Palm Springs has been the desert refuge for everyone in LA from Frank Sinatra to hipsters on their way back from Coachella. But it looks like it’s about to get more difficult to book that poolside getaway.
The city on Wednesday passed a law that would limit the number of places and times a property owner can offer a room for rent, with hefty fines for violators. The new law does the following:
- Caps the number of times a home can be rented at 32 per year.
- Raises permit fees to $900 a year per home from $234.
- Hikes fines for operating a vacation home without a permit to $5,000. Failure to report each rental agreement would result in a $2,500 fine.
- Restricts the number of vacation rental permits an individual or business can own. (Ninety-eight individuals with two vacation rentals have been grandfathered in.)
- Forms a new Vacation Rental Enforcement Department, with nine new staff positions. Permit fees would pay the estimated $1.7 million annual cost of the new department.
It'll take a couple of months for the city to implement the new rules.
There are about 2,000 registered short-term rentals in Palm Springs, with another 1,000 operating illegally, The Desert Sun reported.
Airbnb spokesman Christopher Nulty told Curbed he’s disappointed in the city’s decision. He said it will, “cut off an economic lifeline for many residents and have a long term negative impact on the local tourism industry."
With its new law, Palm Springs joins a list of Southern California communities taking a hard look at Airbnb and other short-term rental services. Cities worry that the services gobble up available housing, adding to the region's high rents and low vacancies.
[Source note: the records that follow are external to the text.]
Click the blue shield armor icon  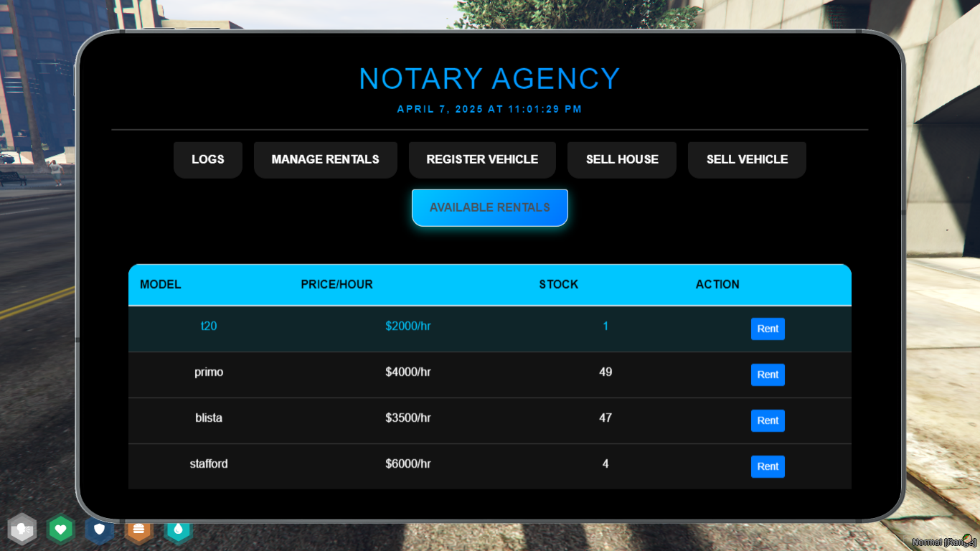click(100, 529)
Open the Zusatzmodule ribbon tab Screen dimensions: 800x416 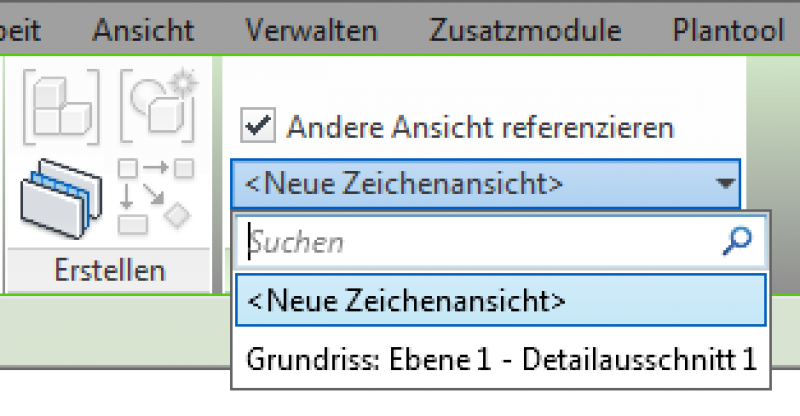coord(525,30)
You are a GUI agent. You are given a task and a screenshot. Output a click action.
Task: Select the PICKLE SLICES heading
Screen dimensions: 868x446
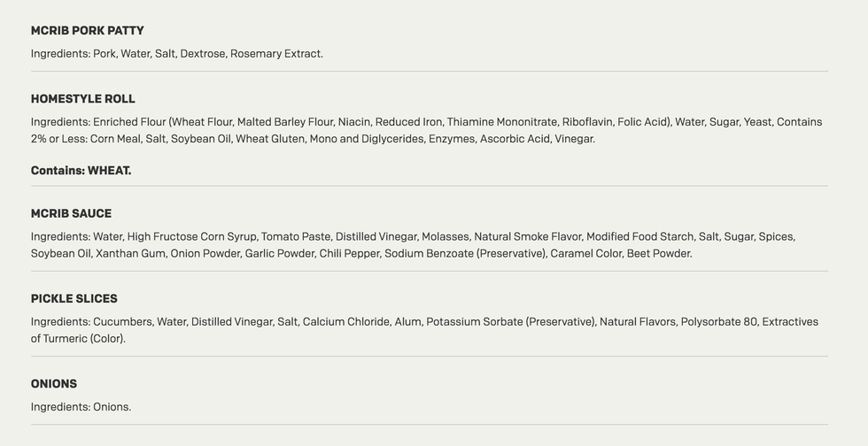74,299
Residents of communities such as Palm Springs object to the disruption short-term rentals bring to residential neighborhoods.
And, more traditional hostelries such as hotels and motels worry about the competition.
But proponents of short-term rentals argue that they benefit strapped property owners, offer affordable accommodations to visitors, and contribute to local economic growth.
Santa Monica was among the first cities in Southern California to enact strict regulations on short-term rentals in May and has since imposed fines on hosts who violate them and even levied a fine of $20,000 on Airbnb itself. The service sued the city in September, arguing that the city's new rules are unconstitutional.
Draft regulations have been proposed in the city of Los Angeles, but the City Council has yet to adopt them.